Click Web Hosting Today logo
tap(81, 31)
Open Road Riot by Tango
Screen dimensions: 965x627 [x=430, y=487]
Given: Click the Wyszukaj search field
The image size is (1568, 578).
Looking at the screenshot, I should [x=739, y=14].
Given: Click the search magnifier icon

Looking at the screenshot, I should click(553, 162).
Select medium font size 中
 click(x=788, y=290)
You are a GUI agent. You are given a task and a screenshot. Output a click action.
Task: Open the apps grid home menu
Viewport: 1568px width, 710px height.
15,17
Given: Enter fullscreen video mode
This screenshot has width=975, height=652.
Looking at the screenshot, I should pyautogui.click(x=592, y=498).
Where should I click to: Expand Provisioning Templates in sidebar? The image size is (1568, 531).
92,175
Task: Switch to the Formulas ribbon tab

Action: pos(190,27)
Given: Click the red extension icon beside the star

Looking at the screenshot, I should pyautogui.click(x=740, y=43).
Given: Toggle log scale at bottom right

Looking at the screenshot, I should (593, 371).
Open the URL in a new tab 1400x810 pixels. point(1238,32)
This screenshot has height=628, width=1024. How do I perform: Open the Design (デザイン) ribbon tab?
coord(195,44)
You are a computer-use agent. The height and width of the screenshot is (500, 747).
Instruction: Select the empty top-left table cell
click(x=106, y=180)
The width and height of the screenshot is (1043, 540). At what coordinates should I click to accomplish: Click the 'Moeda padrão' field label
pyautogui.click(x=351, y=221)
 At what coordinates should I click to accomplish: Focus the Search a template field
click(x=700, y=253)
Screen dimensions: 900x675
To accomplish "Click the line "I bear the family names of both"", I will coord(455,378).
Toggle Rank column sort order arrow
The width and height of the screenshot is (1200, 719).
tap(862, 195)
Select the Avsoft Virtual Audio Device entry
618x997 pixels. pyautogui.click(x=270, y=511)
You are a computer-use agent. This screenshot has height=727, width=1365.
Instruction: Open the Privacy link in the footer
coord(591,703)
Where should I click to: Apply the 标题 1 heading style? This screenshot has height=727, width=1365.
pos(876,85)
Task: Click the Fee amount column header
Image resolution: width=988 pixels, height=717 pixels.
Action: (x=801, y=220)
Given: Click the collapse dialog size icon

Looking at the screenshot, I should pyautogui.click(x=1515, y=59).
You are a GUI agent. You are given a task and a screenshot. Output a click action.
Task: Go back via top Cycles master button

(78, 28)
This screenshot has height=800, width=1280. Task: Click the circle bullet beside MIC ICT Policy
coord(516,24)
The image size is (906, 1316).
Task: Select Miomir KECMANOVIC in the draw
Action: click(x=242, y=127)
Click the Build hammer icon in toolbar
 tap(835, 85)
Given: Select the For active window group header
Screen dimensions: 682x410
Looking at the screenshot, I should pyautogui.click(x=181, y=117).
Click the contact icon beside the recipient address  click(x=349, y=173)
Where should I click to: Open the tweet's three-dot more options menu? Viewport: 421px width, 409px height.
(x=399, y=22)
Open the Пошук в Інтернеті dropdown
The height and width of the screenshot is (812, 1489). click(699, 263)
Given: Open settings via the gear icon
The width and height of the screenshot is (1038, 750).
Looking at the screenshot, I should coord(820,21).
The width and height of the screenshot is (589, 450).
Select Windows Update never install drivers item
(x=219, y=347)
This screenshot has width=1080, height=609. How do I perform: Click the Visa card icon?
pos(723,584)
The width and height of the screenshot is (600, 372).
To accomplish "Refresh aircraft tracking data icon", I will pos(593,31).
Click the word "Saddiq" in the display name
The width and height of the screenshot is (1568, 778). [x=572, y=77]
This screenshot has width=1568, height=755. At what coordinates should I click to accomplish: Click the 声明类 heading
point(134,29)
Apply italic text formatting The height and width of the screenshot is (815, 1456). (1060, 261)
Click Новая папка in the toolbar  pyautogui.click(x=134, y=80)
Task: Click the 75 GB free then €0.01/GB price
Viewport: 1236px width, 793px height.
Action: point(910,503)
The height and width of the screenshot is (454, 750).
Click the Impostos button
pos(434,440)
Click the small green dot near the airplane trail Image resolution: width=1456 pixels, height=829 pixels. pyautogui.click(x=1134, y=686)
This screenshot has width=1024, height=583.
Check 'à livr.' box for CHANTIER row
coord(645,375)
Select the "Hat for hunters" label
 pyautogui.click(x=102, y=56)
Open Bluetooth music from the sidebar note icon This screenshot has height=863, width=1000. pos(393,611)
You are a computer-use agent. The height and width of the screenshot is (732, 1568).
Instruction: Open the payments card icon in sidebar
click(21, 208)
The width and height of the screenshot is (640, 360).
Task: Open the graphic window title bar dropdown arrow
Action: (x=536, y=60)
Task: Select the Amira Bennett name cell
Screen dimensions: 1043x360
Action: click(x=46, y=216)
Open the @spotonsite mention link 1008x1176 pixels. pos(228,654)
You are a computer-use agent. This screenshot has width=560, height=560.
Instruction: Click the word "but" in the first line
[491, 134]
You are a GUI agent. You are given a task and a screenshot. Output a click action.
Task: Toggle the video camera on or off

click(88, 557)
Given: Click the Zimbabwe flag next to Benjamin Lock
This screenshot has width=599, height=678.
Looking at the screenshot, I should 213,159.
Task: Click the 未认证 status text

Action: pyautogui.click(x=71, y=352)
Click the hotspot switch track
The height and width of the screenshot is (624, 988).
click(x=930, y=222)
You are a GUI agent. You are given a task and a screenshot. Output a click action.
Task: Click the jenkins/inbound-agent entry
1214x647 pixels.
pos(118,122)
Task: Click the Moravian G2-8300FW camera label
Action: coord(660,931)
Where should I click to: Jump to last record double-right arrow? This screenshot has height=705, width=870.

——————————

BRIEF
Show every line of the data that includes the string "header".

RESULT
Task: Click the Fee amount column header
Given: Select the For active window group header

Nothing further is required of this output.